Seriously though, the best of luck with all that and glad to hear you’ll be around for a bit longer. The thought of dwelling on what to wear to your own funeral instead of getting a good nights sleep must have been a helluva burden to bear.
Go well mate, you earned it, a new lease as it were.
Thanks, mate.
NZ PM Jacinda Ardern has just had a Blessed Event, Mr Insider, a new Bubs and she has named Bubs “Neve Te Aroha Ardern Gayford”. Ms Ardern went on to say she had received “Missages of kindness and bist wishes and love and ginerosity, pretty spicial”. Bless our NZ Cousins!
I think Jacinda is an amazing woman Henry. New Zealand certainly hit the jackpot with her at the helm so when the birth announcement popped up on social media, I sent her a message….
“Congrats on the birth of your precious little girl Jacinda. I just wish you were our PM because, as you know, ours is an absolute dud.” 💚
Last I looked, it had 573 likes. Seems I’m not alone.
Like
574 😉
Beautifully written. The candour is terrific and you have a rare ability to be very funny without diminishing the seriousness of the subject. Whatever the future holds, never stop writing.
As for the pelvic floor muscles, I know a particularly effective Bulgarian yoga instructor. You’ll do as you’re told with her.
No, I’ll be good. Promise.
Very pleased to hear your treatment, however gross (sorry), has worked to rid you of cancer JTI.
I can’t imagine what you’ve been through but I’m wishing great progress for the road ahead.
I find it truly amazing what can be achieved by complex medical procedures, good doctors & the best after-care.
Stay strong, stuff the funeral plans & live your best life.
Good luck with those deadlines as well. 😄
Thankls, Bella. Yes a couple seriously looming now.
Brilliant stuff, Jack. I recommend you take up lawn bowls or pigeon racing. btw do you still have to take keytruda?

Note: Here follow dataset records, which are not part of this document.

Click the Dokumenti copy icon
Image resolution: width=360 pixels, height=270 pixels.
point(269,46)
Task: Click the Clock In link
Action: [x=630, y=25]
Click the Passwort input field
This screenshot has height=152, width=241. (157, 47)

No that finished before Christmas and it became obvious I would need surgery instead.
I’m very glad to hear that your range of plans has expanded, JTI, and may that, and everything else, keep expanding nicely for you!
Not disappointed! They stayed in it to the final siren. Cripps and Curnow outstanding. This may have saved Bolton’s job.
Bolton is and was safe. The Blues know they have to stick with him and his plan. The merry go round of coaches is a really broken idea.